イラン核施設被害「予想より軽微」 米通信傍受・IAEAも言及

アメリカの有力紙「ワシントン・ポスト」は、アメリカ軍の攻撃によるイランの核施設被害が、イラン政府高官らの間でも予想よりも軽微だったとの見方が示されていた通信をアメリカが傍受したと報じました。この報道は、攻撃の実際の効果に関する疑問を提起しています。

29日付のワシントン・ポスト電子版によると、傍受された通信には、攻撃による核施設の被害が予想より壊滅的でも広範囲でもなかったことや、その理由についての推測が含まれていました。これは機密情報に詳しい関係者4人の話として伝えられています。イランの高官らは、攻撃の規模や精度について内部で評価を行っていた模様です。

イラン核施設への米軍攻撃後のイメージ。今回の報道された核施設被害の程度に関する議論の文脈で使用。イラン核施設への米軍攻撃後のイメージ。

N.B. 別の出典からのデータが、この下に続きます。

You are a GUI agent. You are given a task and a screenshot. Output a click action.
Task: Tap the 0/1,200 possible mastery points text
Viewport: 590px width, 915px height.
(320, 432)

今回の報道された核施設被害の程度に関する議論の文脈で使用。

IAEA(国際原子力機関)のグロッシ事務局長も29日放送のCBSテレビのインタビューで、イランの核施設は「深刻な損害」を受けたものの、「完全な損害」ではないと述べ、「すべてが消滅し、何も残っていないと主張することはできない」と発言しました。これは、施設が完全に破壊されたわけではないという見方を示すものです。

グロッシ事務局長の発言は、攻撃でイランの核開発計画が数カ月遅れただけだとする一部の情報機関の分析を裏付けるものと受け止められています。一方、トランプ政権はこの分析を「信頼性が低い」としており、攻撃の効果について異なる評価が存在していることがわかります。

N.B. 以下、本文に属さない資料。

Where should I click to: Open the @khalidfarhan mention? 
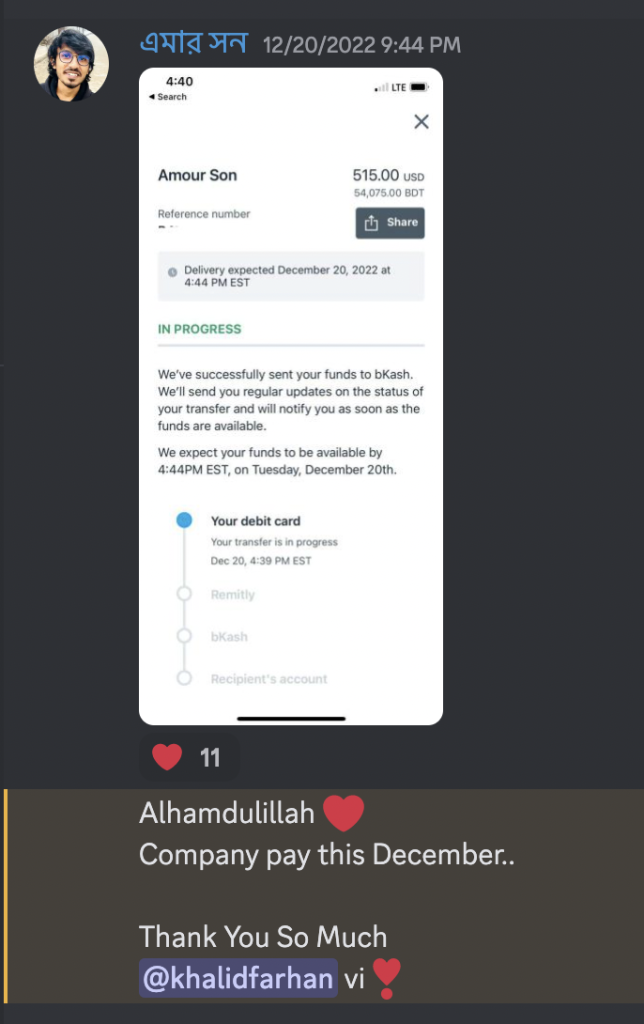tap(238, 978)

しかし、米主要メディアでは、「核施設を完全に破壊した」とするトランプ大統領の主張を否定する報道が相次いでいます。ワシントン・ポストの今回の傍受に関する報道も、この流れを裏付けるものと言えます。

これらの報道IAEAの見解は、アメリカ軍によるイラン核施設への攻撃の実際の被害規模について、公式発表とは異なる見方を示唆しています。攻撃の長期的な影響や、イランの核開発の行方については、引き続き注視が必要です。